• [Tarefas]
1) Na crônica sobre a valorização do professor, ao lado de qual aviso ficam os banners pendurados na entrada da escola?
2) Reproduza da crônica, sem mudar nada, a parte que começa com as palavras "Há frases que" e termina com "ler o manual.".

• [Trecho da crônica]
● ● ● ●

Por Alberto Martins Cesário, professor e escritor
Entre slogans bonitos e salas de aula exaustivas, o professor segue formando o futuro enquanto aprende, na prática, o que significa ser tratado como peça substituível. Nesta crônica de fim de ano, um convite incômodo, repensar o que chamamos de valorização da educação e quem realmente paga o preço por essa contradição diária dentro da escola.
Há frases que viram slogan, outras viram adesivo de carro. “A educação transforma o mundo” é uma delas. Está em discursos, em campanhas, em banners pendurados na entrada da escola ao lado do aviso “proibido correr no corredor”, mas o curioso é que, quanto mais a frase aparece, mais o professor some. É um apagão geral no orçamento, nas decisões, no cuidado. Fica só o slogan, bonito, limpo, sem giz na mão.
Sou professor há tempo suficiente para ter visto o quadro negro virar lousa branca, a lousa branca virar tela digital e a tela digital virar inimiga íntima. Já vi modismos pedagógicos irem e voltarem como ondas, sempre prometendo salvar a educação em dez passos e um aplicativo, mas nunca vi tanta pressa em tratar quem sustenta a escola como peça substituível, dessas que a gente troca sem ler o manual.

● ● ● ●

• [Dados]

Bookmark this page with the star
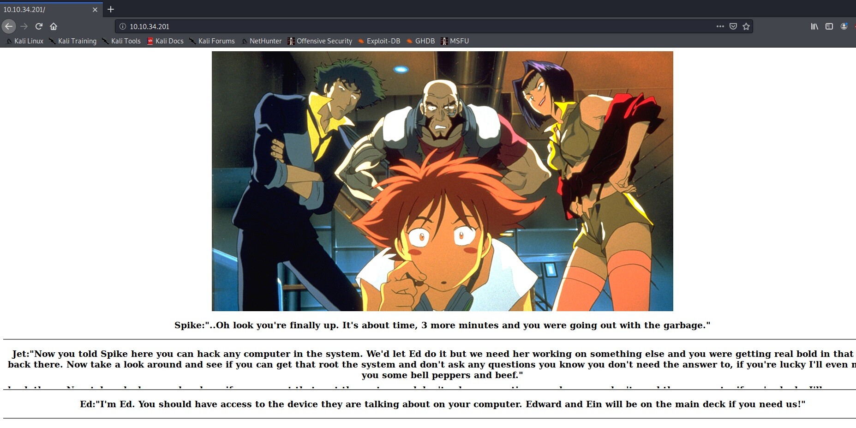Screen dimensions: 856x428 click(x=746, y=26)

● ● ● ●

• [Respostas]
1) Ao lado do aviso "proibido correr no corredor".

2)
Há frases que viram slogan, outras viram adesivo de carro. “A educação transforma o mundo” é uma delas. Está em discursos, em campanhas, em banners pendurados na entrada da escola ao lado do aviso “proibido correr no corredor”, mas o curioso é que, quanto mais a frase aparece, mais o professor some. É um apagão geral no orçamento, nas decisões, no cuidado. Fica só o slogan, bonito, limpo, sem giz na mão.
Sou professor há tempo suficiente para ter visto o quadro negro virar lousa branca, a lousa branca virar tela digital e a tela digital virar inimiga íntima. Já vi modismos pedagógicos irem e voltarem como ondas, sempre prometendo salvar a educação em dez passos e um aplicativo, mas nunca vi tanta pressa em tratar quem sustenta a escola como peça substituível, dessas que a gente troca sem ler o manual.